La Ministre de l’Enseignement supérieur, de la Recherche et de l’Innovation Frédérique Vidal a annoncé le 4 juin 2019 le lancement d’une mission visant à améliorer la diversité sociale dans les grandes écoles. Une annonce officialisée à l’occasion de l’Assemblée Générale de la Conférence des Grandes Ecoles (CGE) et qui n’a pas manqué de faire réagir son bureau, fraichement élu.

 

38 % de boursiers dans les grandes écoles mais seulement 19 % à l ‘ENS et 11 % à Polytechnique. Face à ce constat, le Gouvernement, par la voix de la ministre a envoyé une lettre de mission aux directeurs des Ecoles Normales Supérieures, de Polytechnique, d’HEC Paris, de l’ESSEC Business School et d’ESCP Europe pour s’engager sur le sujet. Une lettre de mission assortie d’une obligation de résultat avec des premières propositions attendues dès la mi-juillet. « Il faut faire en sorte que l’ensemble de l’enseignement supérieur se mette en configuration de travailler à accueillir l’ensemble de notre jeunesse telle qu’elle est.
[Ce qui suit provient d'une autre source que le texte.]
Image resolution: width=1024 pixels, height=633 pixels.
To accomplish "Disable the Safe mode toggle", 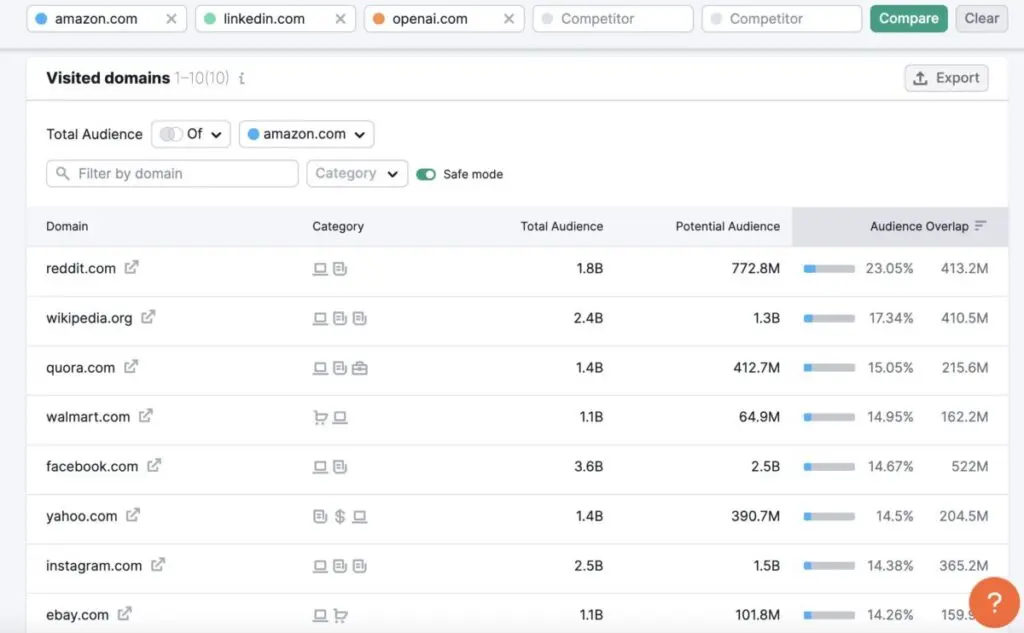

Le sujet de la diversité sociale et de l’égalité des chances doit irriguer l’ensemble de nos établissements, même les plus prestigieux », insiste Frédérique Vidal.

L’arbre qui cache la forêt 

Si comme en témoigne la création de sa Commission Diversité dès 2005, la CGE est déjà très engagée sur le sujet, Anne-Lucie Wack sa présidente, s’interroge sur la méthode préconisée par la ministre. « A trop focaliser le débat sur quelques écoles de tête prestigieuses, on risque de biaiser la représentation de la diversité dans les grandes écoles. Nous avons beaucoup travaillé avec les écoles présentes sur tous les territoires pour mettre en place des dispositifs d’accompagnement, de diversification des voies d’accès, d’apprentissage… C’est sans doute plutôt sur cela qu’il faudrait insister. »

Sélectivité et équité : même combat ?

Cette question de l’ouverture se pose d’ailleurs bien en amont des grandes écoles. « Quand nos élèves arrivent dans nos établissements, le mal a déjà été fait en terme de stéréotypes », ajoute Sophie Commereuc, directrice de Sigma Clermont. Quid alors de la sélectivité ? Un sujet éminemment épineux, pointé du doigt par Frédérique Vidal, qui « souhaite que la réflexion qui s’ouvre soit sans tabous. Et en particulier vis-à-vis du concours, trop souvent vu comme l’alpha et l’oméga de l’entrée dans vos écoles. En la matière, il me semble essentiel de pouvoir s’interroger sur le recours à des voies d’admission dédiées. »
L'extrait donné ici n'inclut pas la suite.